━━ Given passage
Gore House, circa 1890
The Gore house circa 1890, site of today's Southern Oregon Nursery on South Pacific Highway. This house was "built on a part of the old stockade" some time shortly after the end of the Indian wars in 1856.

    The Gore family spent the winter of 1852-53 in Jacksonville, where Walter was born, and in the spring of 1853 moved to Mr. Gore's donation land claim on the main highway south of where Medford now is located. Later, during the Indian trouble in the valley, people of the community found protection in a stockade on the Gore place.
"Valley Pioneer Observes his 90 Birthday, Dec. 3," Medford Mail Tribune, December 27, 1942, page 6


    Mr. [William] Hoffman and family arrived in the valley in troublous times. They were just getting nicely established on a donation land claim known as the "White House," about four miles from Jacksonville, which Mr. Hoffman had taken up, when the Indian War of 1855 broke out. In response to a night alarm the family hurried to an improvised fort, located somewhere between the Gore and Van Dyke places, where, with a number of other families, they remained six months, at times in hourly expectation of an attack by the Indians.
"True Tales of Pioneers," Jacksonville Post, July 10, 1920, page 1


    "During the Indian wars in the middle '50s, we were forted up on the Gore farm. I was there several weeks. This was in 1855, shortly before I was married."
Mary Hoffman Vining, quoted by Fred Lockley, "Impressions and Observations of the Journal Man," Oregon Journal, Portland, May 1, 1927, page 18

Emerson Elijah Gore and Mary Elizabeth Gilmore Gore
Emerson Elijah Gore and Mary Elizabeth Gilmore Gore, circa 1890, in a detail of the above photo.
The younger people are unidentified.

    The stockade was finished and used by settlers for miles around at times of Indian excitement.  For example at one time a band of Indians came up the north bank of Rogue River killing the scattered settlers.  Word came that they were crossing the river.  Just at break of day next morning there was pistol firing near where Medford now stands which could be plainly heard for some miles across the valley.  People hearing the shots jumped from their beds and rushed for the stockade for safety.  A deputation went to investigate into the cause of the excitement and found that a couple of men on horseback had discovered a bear out in the prairie grass near the Wright Grove, now the Hill Grove, and were giving chase.  Then the people went leisurely to their homes rejoicing that it was only an Indian scare. 
    I think the greatest value of the stockade in Rogue River was to induce a feeling of security.  But the greatest source of security was in treating the Indians fairly.  The Rogue Rivers were not wantonly savage, there were isolated cases in which it might seem they were, but in most cases it was a result of harshness on the part of the settlers.  On father's claim in a bend of Bear Creek was one camp of Chief Sam of whom I have already spoken, under the shade of the great spreading red oak trees just across from our home.  There he and his people spent much time.  One morning the Chief came over and told my mother that his boy was going to die, very sick.  In sympathy for a sick boy she went with Sam, entered the Tepee and there found not a boy but a grown man, who was as Sam had said very sick.  He was starving.  They could prepare no food that he could assimilate.  She prepared food that was suitable, gave him medicine, visited him two or three times daily for a time, and one day the Chief came to express his gratitude saying that his boy was well and also saying to father "she has a good heart."  And when the war of 1854-55 [sic] broke out they killed a man who had always treated them harshly, then took up their luggage, went past Father's home, took the trail over Jacksonville hill, and the war was on.  While they might have easily waylaid our people who were working near the creek, they passed them by.
━━━━
What the task asks:
Decide whether each statement agrees with the Gore House passage, answering yes or no and quoting the words from the passage that settle it. 1. The Gore family moved to Mr. Gore's donation land claim in the spring of 1853. 2. The pistol shots heard near where Medford now stands came from settlers firing at Indians crossing the river. 3. The Hoffman family stayed at the improvised fort for six months.
━━ Recorded data
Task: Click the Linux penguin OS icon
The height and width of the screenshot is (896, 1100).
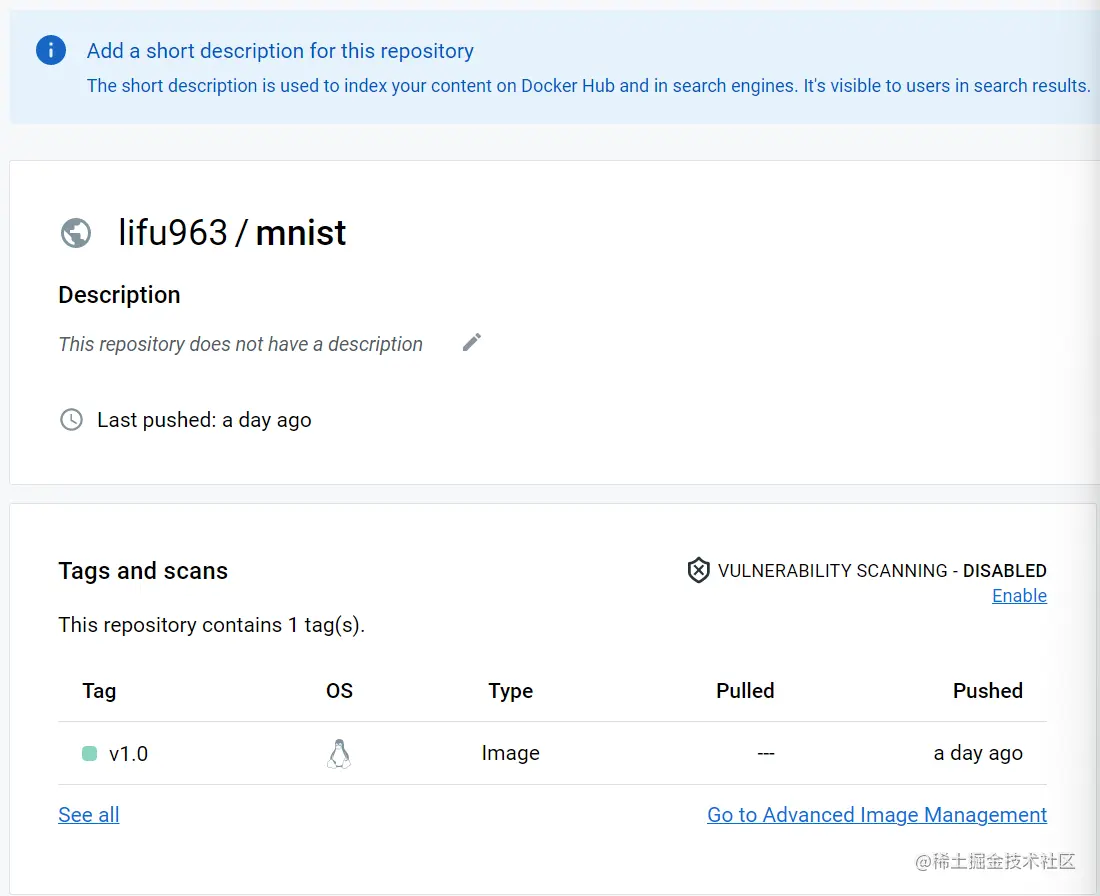Action: click(339, 754)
━━━━
Task solution:
1. Yes: "in the spring of 1853 moved to Mr. Gore's donation land claim on the main highway south of where Medford now is located."
2. No: "a couple of men on horseback had discovered a bear out in the prairie grass near the Wright Grove, now the Hill Grove, and were giving chase."
3. Yes: "where, with a number of other families, they remained six months."